Exercise therapy for chronic fatigue syndrome
Editorial Group: Cochrane Depression, Anxiety and Neurosis Group
Published Online: 19 JUL 2004
Assessed as up-to-date: 8 MAY 2004
Copyright © 2013 The Cochrane Collaboration. Published by John Wiley & Sons, Ltd.
How to Cite
Edmonds M, McGuire H, Price JR. Exercise therapy for chronic fatigue syndrome. Cochrane Database of Systematic Reviews 2004, Issue 3. Art. No.: CD003200. DOI: 10.1002/14651858.CD003200.pub2.

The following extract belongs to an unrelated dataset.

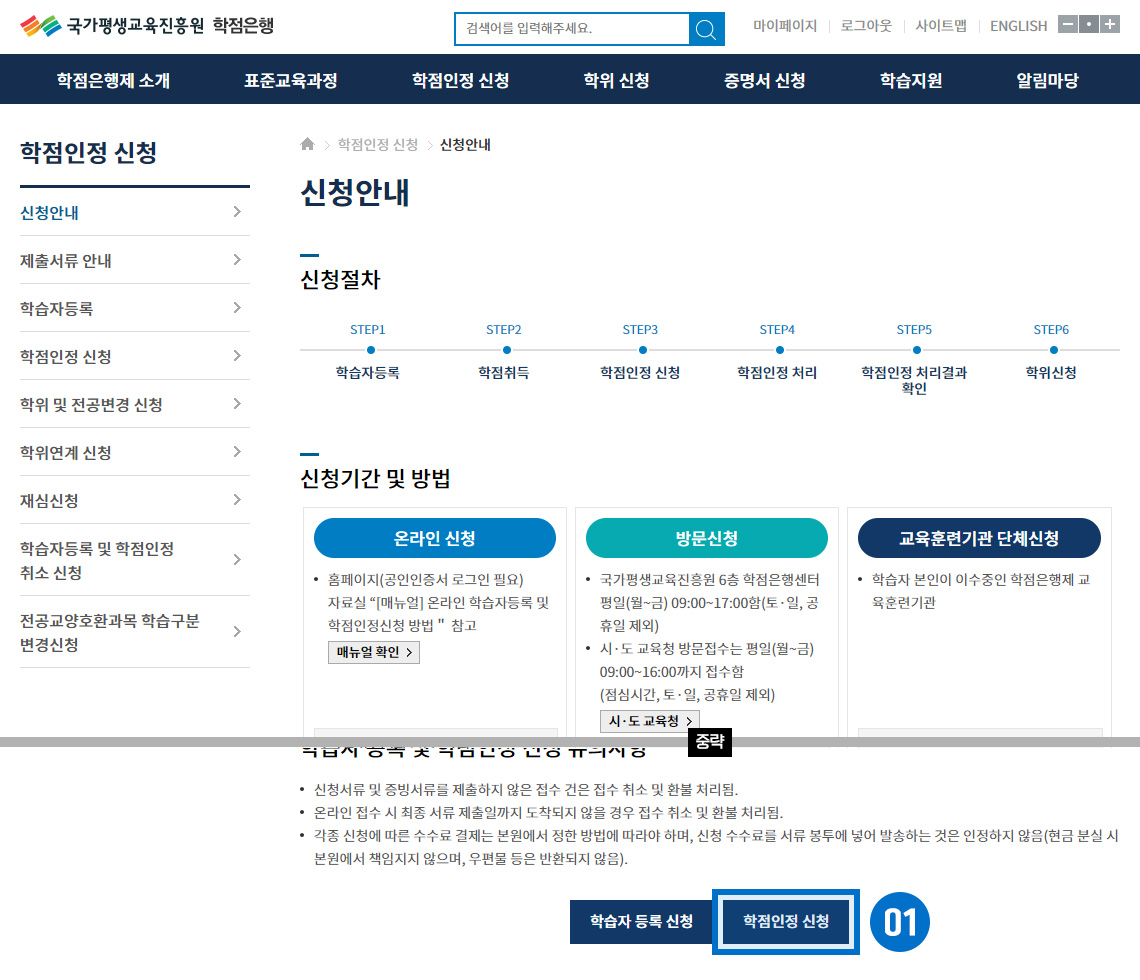Click the zoom in plus icon
Screen dimensions: 1140x980
click(x=1110, y=25)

- Publication Status: Edited (no change to conclusions), comment added to review
- Published Online: 19 JUL 2004
Chronic fatigue syndrome (CFS) is an illness characterised by persistent medically unexplained fatigue. CFS is a serious health-care problem with a prevalence of up to 3%. Treatment strategies for CFS include psychological, physical and pharmacological interventions.
To investigate the relative effectiveness of exercise therapy and control treatments for CFS.

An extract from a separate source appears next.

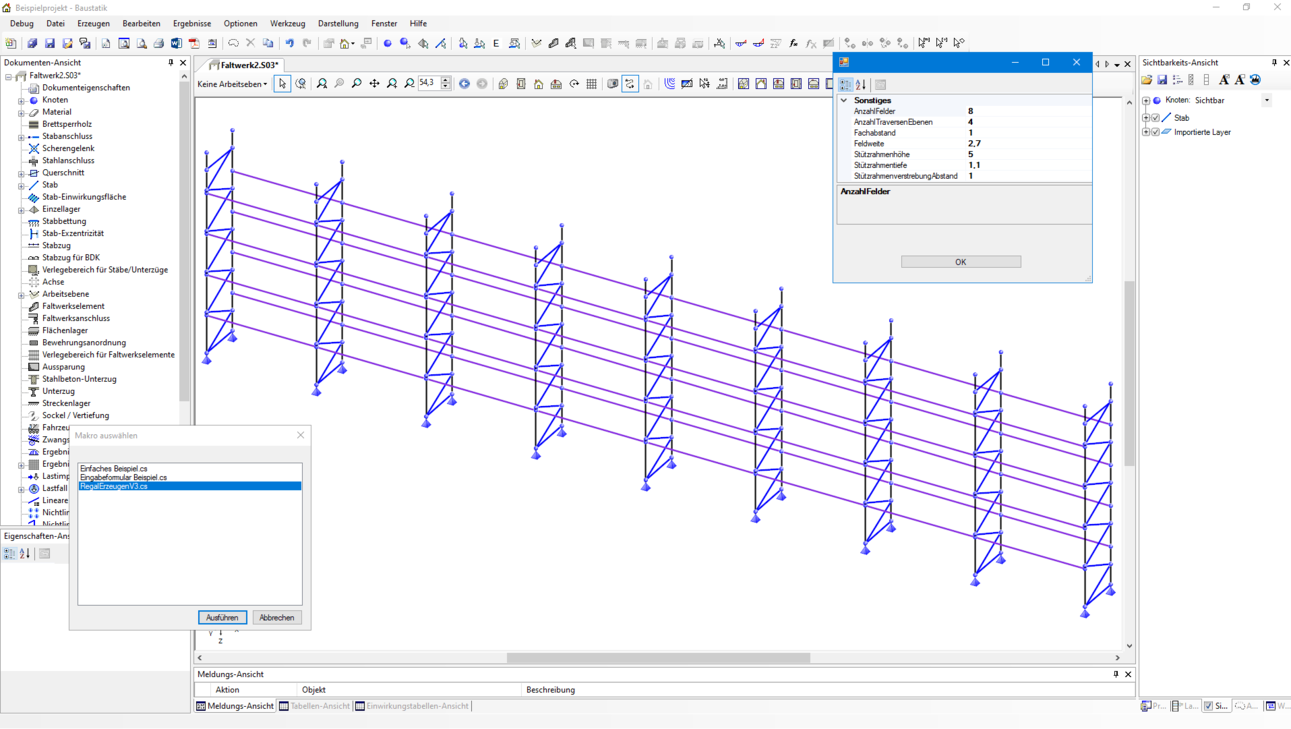The height and width of the screenshot is (729, 1291).
Task: Switch to the Tabellen-Ansicht tab
Action: (315, 706)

CCDANCTR-Studies and CENTRAL were searched using "Chronic Fatigue" and Exercise. The Journal of Chronic Fatigue Syndrome and CFS conferences were handsearched. Experts in the field were contacted. Clinicaltrials.gov and controlled-trials.com were searched.
Only Randomised Controlled Trials (RCT) including participants with a clinical diagnosis of CFS and of any age were included.
Data collection and analysis
The full articles of studies identified were inspected by two reviewers (ME and HMG). Continuous measures of outcome were combined using standardised mean differences. An overall effect size was calculated for each outcome with 95% confidence intervals. One sensitivity analysis was undertaken to test the robustness of the results.
Nine studies were identified for possible inclusion in this review, and five of those studies were included. At 12 weeks, those receiving exercise therapy were less fatigued than the control participants (SMD -0.77, 95% CIs -1.26 to -0.28). Physical functioning was significantly improved with exercise therapy group (SMD -0.64, CIs -0.96 to -0.33) but there were more dropouts with exercise therapy (RR 1.73, CIs 0.92 to 3.24). Depression was non-significantly improved in the exercise therapy group compared to the control group at 12 weeks (WMD -0.58, 95% CIs -2.08 to 0.92).
Participants receiving exercise therapy were less fatigued than those receiving the antidepressant fluoxetine at 12 weeks (WMD -1.24, 95% CIs -5.31 to 2.83). Participants receiving the combination of the two interventions, exercise + fluoxetine, were less fatigued than those receiving exercise therapy alone at 12 weeks, although again the difference did not reach significance (WMD 3.74, 95% CIs -2.16 to 9.64).
When exercise therapy was combined with patient education, those receiving the combination were less fatigued than those receiving exercise therapy alone at 12 weeks (WMD 0.70, 95% CIs -1.48 to 2.88).
There is encouraging evidence that some patients may benefit from exercise therapy and no evidence that exercise therapy may worsen outcomes on average. However the treatment may be less acceptable to patients than other management approaches, such as rest or pacing. Patients with CFS who are similar to those in these trials should be offered exercise therapy, and their progress monitored Further high quality randomised studies are needed.
Plain language summary
Exercise for chronic fatigue syndrome
Based on five included studies, this systematic review cautiously concludes that exercise therapy is a promising treatment for chronic fatigue syndrome. However, studies of higher quality are needed that involve different patient groups and settings, and that measure additional outcomes such as adverse effects, quality of life and cost effectiveness over longer periods of time.